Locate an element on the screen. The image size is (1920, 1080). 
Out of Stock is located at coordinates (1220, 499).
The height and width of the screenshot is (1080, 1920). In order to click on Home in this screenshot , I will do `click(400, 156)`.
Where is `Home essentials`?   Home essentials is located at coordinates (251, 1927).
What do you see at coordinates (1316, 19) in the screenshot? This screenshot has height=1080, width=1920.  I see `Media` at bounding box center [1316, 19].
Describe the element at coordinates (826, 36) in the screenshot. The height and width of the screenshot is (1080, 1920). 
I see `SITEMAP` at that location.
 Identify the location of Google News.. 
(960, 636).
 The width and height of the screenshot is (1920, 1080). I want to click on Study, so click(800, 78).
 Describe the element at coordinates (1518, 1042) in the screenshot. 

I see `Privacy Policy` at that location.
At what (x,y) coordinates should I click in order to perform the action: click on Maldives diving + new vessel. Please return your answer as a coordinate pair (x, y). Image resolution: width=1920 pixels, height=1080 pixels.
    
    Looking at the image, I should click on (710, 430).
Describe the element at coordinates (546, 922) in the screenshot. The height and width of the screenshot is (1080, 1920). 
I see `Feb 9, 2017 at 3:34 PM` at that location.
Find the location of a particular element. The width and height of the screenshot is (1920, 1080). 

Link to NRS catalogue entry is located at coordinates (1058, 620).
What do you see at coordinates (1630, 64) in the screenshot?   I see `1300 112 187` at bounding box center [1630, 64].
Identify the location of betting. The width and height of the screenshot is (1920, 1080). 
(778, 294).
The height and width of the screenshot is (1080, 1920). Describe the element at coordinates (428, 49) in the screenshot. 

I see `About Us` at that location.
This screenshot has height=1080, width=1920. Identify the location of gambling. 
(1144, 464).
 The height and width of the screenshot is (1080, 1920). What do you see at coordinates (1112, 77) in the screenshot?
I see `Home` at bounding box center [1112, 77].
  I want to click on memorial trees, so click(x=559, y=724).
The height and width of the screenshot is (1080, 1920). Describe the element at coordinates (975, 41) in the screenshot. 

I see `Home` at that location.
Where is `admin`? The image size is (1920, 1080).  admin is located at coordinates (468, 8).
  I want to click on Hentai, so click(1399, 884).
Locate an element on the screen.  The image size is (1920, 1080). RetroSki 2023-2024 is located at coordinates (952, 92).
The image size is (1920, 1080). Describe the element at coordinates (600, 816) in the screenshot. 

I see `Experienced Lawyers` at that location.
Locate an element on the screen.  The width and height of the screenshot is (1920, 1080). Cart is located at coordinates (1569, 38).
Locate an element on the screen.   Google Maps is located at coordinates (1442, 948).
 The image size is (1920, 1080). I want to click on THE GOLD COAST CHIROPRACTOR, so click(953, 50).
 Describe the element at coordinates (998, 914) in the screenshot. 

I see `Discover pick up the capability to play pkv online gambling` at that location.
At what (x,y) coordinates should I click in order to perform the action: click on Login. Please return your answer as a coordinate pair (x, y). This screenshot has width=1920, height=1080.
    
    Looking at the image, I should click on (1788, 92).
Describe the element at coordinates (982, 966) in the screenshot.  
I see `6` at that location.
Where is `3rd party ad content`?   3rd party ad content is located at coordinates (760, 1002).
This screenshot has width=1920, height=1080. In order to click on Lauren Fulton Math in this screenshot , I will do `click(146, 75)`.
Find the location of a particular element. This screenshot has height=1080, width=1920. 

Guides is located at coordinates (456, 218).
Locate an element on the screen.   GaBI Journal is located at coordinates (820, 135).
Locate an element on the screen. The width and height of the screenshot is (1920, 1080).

* **GIVEN TASK**
Copy all of the material above word for word, keeping every line unchanged.

* **CORRECT OUTPUT**
Locate an element on the screen. The image size is (1920, 1080). 
Out of Stock is located at coordinates (1220, 499).
The height and width of the screenshot is (1080, 1920). In order to click on Home in this screenshot , I will do `click(400, 156)`.
Where is `Home essentials`?   Home essentials is located at coordinates (251, 1927).
What do you see at coordinates (1316, 19) in the screenshot? This screenshot has height=1080, width=1920.  I see `Media` at bounding box center [1316, 19].
Describe the element at coordinates (826, 36) in the screenshot. The height and width of the screenshot is (1080, 1920). 
I see `SITEMAP` at that location.
 Identify the location of Google News.. 
(960, 636).
 The width and height of the screenshot is (1920, 1080). I want to click on Study, so click(800, 78).
 Describe the element at coordinates (1518, 1042) in the screenshot. 

I see `Privacy Policy` at that location.
At what (x,y) coordinates should I click in order to perform the action: click on Maldives diving + new vessel. Please return your answer as a coordinate pair (x, y). Image resolution: width=1920 pixels, height=1080 pixels.
    
    Looking at the image, I should click on (710, 430).
Describe the element at coordinates (546, 922) in the screenshot. The height and width of the screenshot is (1080, 1920). 
I see `Feb 9, 2017 at 3:34 PM` at that location.
Find the location of a particular element. The width and height of the screenshot is (1920, 1080). 

Link to NRS catalogue entry is located at coordinates (1058, 620).
What do you see at coordinates (1630, 64) in the screenshot?   I see `1300 112 187` at bounding box center [1630, 64].
Identify the location of betting. The width and height of the screenshot is (1920, 1080). 
(778, 294).
The height and width of the screenshot is (1080, 1920). Describe the element at coordinates (428, 49) in the screenshot. 

I see `About Us` at that location.
This screenshot has height=1080, width=1920. Identify the location of gambling. 
(1144, 464).
 The height and width of the screenshot is (1080, 1920). What do you see at coordinates (1112, 77) in the screenshot?
I see `Home` at bounding box center [1112, 77].
  I want to click on memorial trees, so click(x=559, y=724).
The height and width of the screenshot is (1080, 1920). Describe the element at coordinates (975, 41) in the screenshot. 

I see `Home` at that location.
Where is `admin`? The image size is (1920, 1080).  admin is located at coordinates (468, 8).
  I want to click on Hentai, so click(1399, 884).
Locate an element on the screen.  The image size is (1920, 1080). RetroSki 2023-2024 is located at coordinates (952, 92).
The image size is (1920, 1080). Describe the element at coordinates (600, 816) in the screenshot. 

I see `Experienced Lawyers` at that location.
Locate an element on the screen.  The width and height of the screenshot is (1920, 1080). Cart is located at coordinates (1569, 38).
Locate an element on the screen.   Google Maps is located at coordinates (1442, 948).
 The image size is (1920, 1080). I want to click on THE GOLD COAST CHIROPRACTOR, so click(953, 50).
 Describe the element at coordinates (998, 914) in the screenshot. 

I see `Discover pick up the capability to play pkv online gambling` at that location.
At what (x,y) coordinates should I click in order to perform the action: click on Login. Please return your answer as a coordinate pair (x, y). This screenshot has width=1920, height=1080.
    
    Looking at the image, I should click on (1788, 92).
Describe the element at coordinates (982, 966) in the screenshot.  
I see `6` at that location.
Where is `3rd party ad content`?   3rd party ad content is located at coordinates (760, 1002).
This screenshot has width=1920, height=1080. In order to click on Lauren Fulton Math in this screenshot , I will do `click(146, 75)`.
Find the location of a particular element. This screenshot has height=1080, width=1920. 

Guides is located at coordinates (456, 218).
Locate an element on the screen.   GaBI Journal is located at coordinates (820, 135).
Locate an element on the screen. The width and height of the screenshot is (1920, 1080).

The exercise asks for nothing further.